Dimanche [15 janvier 1882].
Mon cher Henry,

Il est 11 h. ½. Hier au soir j’ai reçu une lettre de la part du baron de Jaurú. Il m’attendait un de ces jours à 11 h. et j’y suis allé ce matin. J’en sors.

Enfin, c’est fait. — Vous ne m’en voulez plus.

Il demeure, à un 2e, une belle maison, dans une belle rue. Il m’a bien reçu. Paraît cinquante ans, visage osseux et brûlé, moustaches maigres. Yeux enfoncés derrière des lorgnons d’écaille. Il prononce poublication. Il me dit qu’il est en correspondance épistoulaire avec vous. Me raconte l’histoire de cette publication. J’entame votre éloge, en terminant par la déclaration de votre âge. Il vous donnait quarante ans, docteur Henry. J’ai eu de la peine à lui persuader que vous n’en aviez que vingt-deux. Nous avons parlé de l’Impératrice, puis je me suis retiré.

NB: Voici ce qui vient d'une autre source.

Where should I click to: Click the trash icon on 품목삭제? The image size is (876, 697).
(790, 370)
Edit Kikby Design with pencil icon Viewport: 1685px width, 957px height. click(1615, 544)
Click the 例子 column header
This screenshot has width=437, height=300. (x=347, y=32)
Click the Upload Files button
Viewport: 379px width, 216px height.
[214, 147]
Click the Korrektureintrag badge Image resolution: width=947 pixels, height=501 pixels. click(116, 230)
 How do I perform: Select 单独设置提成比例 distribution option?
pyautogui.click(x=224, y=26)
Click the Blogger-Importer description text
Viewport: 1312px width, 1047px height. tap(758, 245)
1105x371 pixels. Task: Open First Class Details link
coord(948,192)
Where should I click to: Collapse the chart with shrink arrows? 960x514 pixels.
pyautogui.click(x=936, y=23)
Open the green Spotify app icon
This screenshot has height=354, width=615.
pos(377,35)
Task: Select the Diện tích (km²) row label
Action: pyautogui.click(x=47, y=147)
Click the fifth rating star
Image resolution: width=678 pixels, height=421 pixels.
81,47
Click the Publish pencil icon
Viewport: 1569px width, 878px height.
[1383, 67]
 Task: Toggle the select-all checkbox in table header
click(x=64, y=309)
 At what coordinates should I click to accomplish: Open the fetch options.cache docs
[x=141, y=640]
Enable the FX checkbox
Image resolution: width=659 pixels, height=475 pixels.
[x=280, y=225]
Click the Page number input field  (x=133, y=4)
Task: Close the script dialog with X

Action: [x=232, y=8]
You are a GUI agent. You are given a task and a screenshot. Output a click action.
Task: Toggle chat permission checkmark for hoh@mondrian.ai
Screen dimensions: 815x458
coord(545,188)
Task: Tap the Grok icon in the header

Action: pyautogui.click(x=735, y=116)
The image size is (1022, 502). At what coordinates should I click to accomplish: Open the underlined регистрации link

Maintenant pourquoi ne m’écrivez-vous pas ? Notre poète est toujours furieux contre moi sans doute. Enfin, j’irai peut-être au printemps prochain lui demander pardon. En tous cas, dites-lui que j’avais, en tout ceci, les meilleures intentions du monde.

Mon cher ami, que je voudrais vous avoir ici ! Je traîne mon habit noir partout ; j’observe. J’ai été présenté à la princesse royale pour causer d’Ephrussi. J’ai été invité avant-hier au soir à la soirée du Prince royal (avec qui j’ai une aventure que je vous dirai un jour et dont on a bien ri). Curieuses ces soirées, des habits constellés de ferblanterie, des épaules blanches, des titres, des militaires sanglés, etc.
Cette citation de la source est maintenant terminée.